The main tribes in Meghalaya are the Jaintias, the Khasis and the Garos. One of the unique features of the State is that a majority of the tribal population in Meghalaya follows a matrilineal system where lineage and inheritance are traced through women. The Khasi and Jaintia tribesmen follow the traditional matrilineal norm, wherein the "Kha Khadduh" (or the youngest daughter) inherits all the property and acts as the caretaker of aged parents and any unmarried siblings. However, the male line, particularly the mother’s brother, may indirectly control the ancestral property since he may be involved in important decisions relating to property including its sale and disposal. The tribal people of Meghalaya are therefore a part of what may be the world's largest surviving matrilineal culture. According to India's National Family Health Survey, Meghalaya is the state where parents have shown the least interest to have a male child—73% less than the national average. ( Some info with courtesy Wikipedia)
Please see videos of Khasi Culture , Flavours of North East ( songs & dances) and Cherrapunjee ( The Wettest Place on Earth). I have tried my best to bring it from Meghalaya.
"Self proclaimed rock music capital of India"
Many international and Indian rock groups visit Shillong every year. Shillong itself has produced a many legends in rock music which are greatly recognized all over India. Some of the International rock groups that have visited Shillong in the past are:
Petra (a Gospel Rock band)
Michael Learns To Rock
Lou Majaw, the Bob Dylan of Shillong. Lou and Eddie Rynjah had started celebrating Bob Dylan's birthday in Shillong on May 24, 1972. It has become an annual event and gets extensive coverage on national and international TV Channels.
"Cherrapunjee The Wettest Place on Earth!"
Cherrapunji pronunciation (also spelled as Cherrapunjee), is a town in East Khasi Hills district in the Indian state of Meghalaya. It is credited as being the wettest place on Earth. However, nearby Mawsynram has more rainfall nowadays.
It is the traditional capital of a hima (Khasi tribal chieftainship constituting a petty state) known as Sohra or Churra.

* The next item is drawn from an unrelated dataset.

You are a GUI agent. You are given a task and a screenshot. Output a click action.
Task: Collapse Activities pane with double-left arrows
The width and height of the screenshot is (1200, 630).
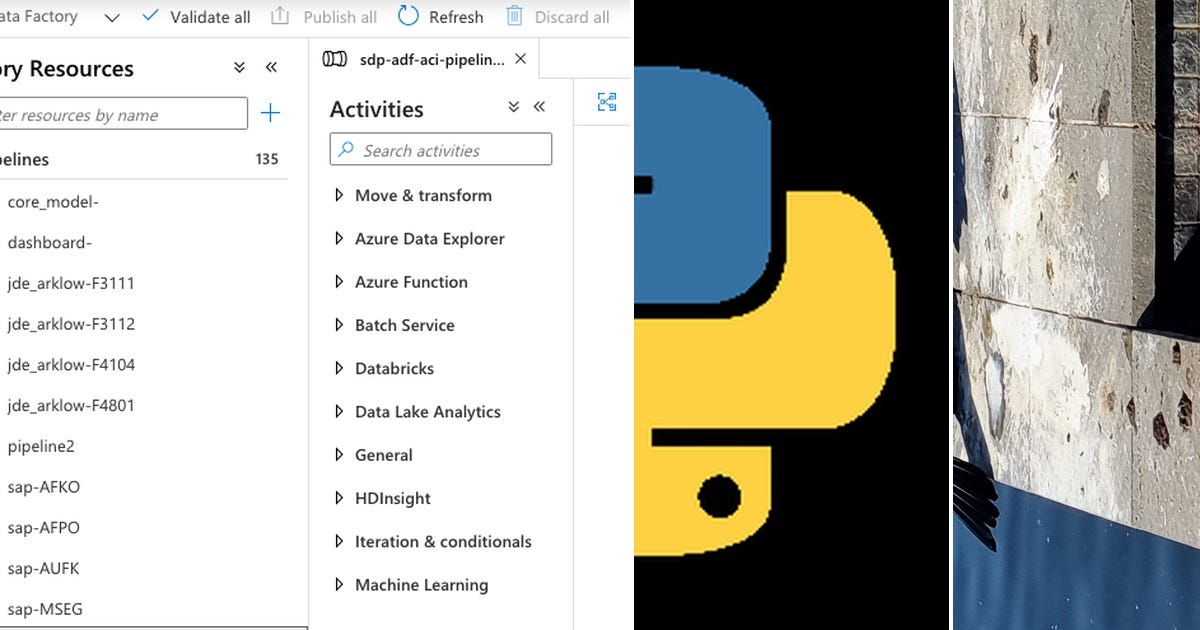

The original name for this town was Sohra, pronounced as "Churra" by the British before morphing into the present one. Despite perennial rain, Cherrapunji faces an acute water shortage and the inhabitants often have to trek for miles to obtain potable water. Irrigation is also hampered due to excessive rain washing away the topsoil as a result of human encroachment into the forests. Now the Meghalaya State government has decided to rename Cherrapunjee to its local name "Sohra". There is a monument to David Scott (British Administrator in NE India, 1802-31) in Cherrapunji cemetery.
Cherrapunjee receives rains from the Bay of Bengal arm of the Indian Summer Monsoon. The monsoon clouds fly unhindered over the plains of Bangladesh for about 400 km. Thereafter, they hit Khasi hills which abruptly erupt out of the plains to reach a height of about 1370 m above MSL within a short distance of 2 to 5 km. The orography of the hills with many deep valleys channels the low flying (150-300 m) moisture laden clouds from a wide area to converge over Cherrapunjee which falls in the middle of the path of this stream. The winds push the rain clouds through these gorges and up the steep slopes. The rapid ascendance of the clouds into the upper atmosphere hastens the cooling and helps vapours to condense. Most of Cherrapunjee’s rain is the consequence of air being lifted as a large body of water vapour. Extremely large amount of rainfall at Cherrapunjee is perhaps the most well known feature of orographic rain in northeast India.